Les grandes et moyennes surfaces (GMS) qui s'étaient imposées dans
les années 1990 comme le premier réseau de vente de musique, devant les
disquaires, sont en train de réduire la place des disques comme peau de
chagrin. Les ventes baissent donc mécaniquement, ce qui incite les GMS
à réduire leurs linéaires encore davantage. Bien avant le piratage,
c'est ce cercle vicieux industriel qui est responsable de la chute des
ventes de disques ces dix dernières années.
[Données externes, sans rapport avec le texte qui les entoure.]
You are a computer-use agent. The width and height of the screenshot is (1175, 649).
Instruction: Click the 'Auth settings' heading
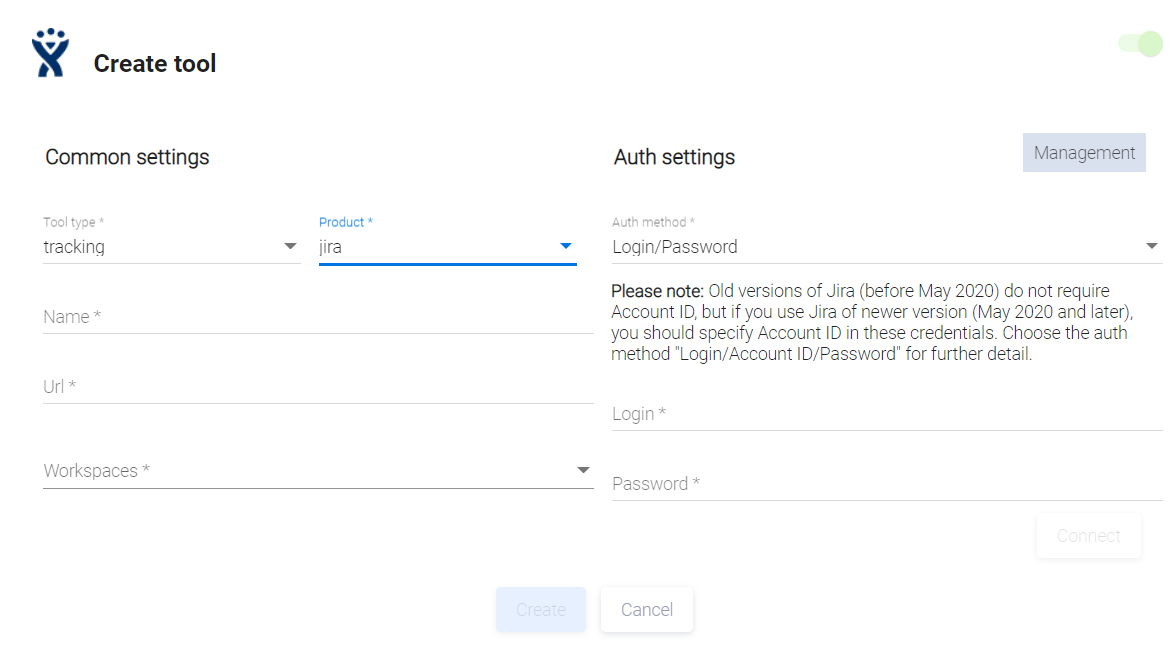[674, 157]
En un an, entre mai 2007 et mai 2008, les ventes de musique dans les
grandes surfaces ont baissé de près de 32 %. Dans le même temps, les
disquaires comme la Fnac ou les magasins Virgin accusent une baisse
beaucoup plus modérée de 13 % des ventes, ce qui leur permet désormais
de prendre près de la moitié du marché, devant les grandes surfaces
alimentaires. Mais ces grandes surfaces spécialisées, elles aussi,
diminuent l'exposition des disques. Il suffit de se rendre dans une
Fnac pour constater que les disques sont la plupart du temps relégués à
l'arrière du magasin ou à l'étage, au profit des baladeurs MP3, des
appareils photos, des DVD ou des livres, beaucoup mieux exposés.